Posted: Monday, 8 September 2008 at 6:23PM
Tried webkit nightly on Win today and run into problem too. So I downloaded the Safari4 preview from developer connection (registering needed).
It's less ahead on webkit release but more than Safari3. I gets 100/100 on Acid 3.
I know most of window based devs don't care about Safari/webkit, but it has the best engine whatsoever, and web inspector match firebug natively.
Edit: Chrome gets a previous version of the inspector as for now.
Edit: Me too think that Chrome will get success on Windows because it already has a better overall performance than FF and as soon as they upgrade to recent webkit, it'll rock.
http://www.osnews.com/comments/20260
http://waynepan.com/2008/09/02/v8-tracemonkey-squirrelfish-ie8-benchmarks/
http://ejohn.org/blog/javascript-performance-rundown/
I bet that while engines are different (squirrelfish vs. V8), both are accessing the same DOM data so my guess is that it will improve with recent webkit. Acid 3 is not only a speed test but a rendering test, computing and checking rendered dom elements
Edit: Sirnot posted before me and his post is the exact complement to mine
Agreed, totally. This was most as a way of comparing webkit releases used by Safari and Chrome.
And your remark can apply to speed tests used in the blog I listed. They are more tests of intrinsic core engine than test of DOM/js interaction we use everyday.

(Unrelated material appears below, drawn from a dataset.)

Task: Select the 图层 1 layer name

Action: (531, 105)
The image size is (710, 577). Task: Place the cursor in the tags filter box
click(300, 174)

You are, of course correct squirrel, but on the flip side, they can incite a degree of competition and result in more rapid improvements in general. I'm not disagreeing with what you're saying, but it can also have a positive effect so long as it isn't taken too far or as the only thing they are focusing on. I believe this is part of the reason that jQuery John has created a new benchmark, in order for it to be more representative of what is actually used in the real world - of course, I expect he's biased towards what jQuery uses in the real world, but even that can have a positive effect
however using a test designed for comprehensiveness would probably give a better idea of degree of compliance. the only problem is that there dosn't seem to be any such test out there.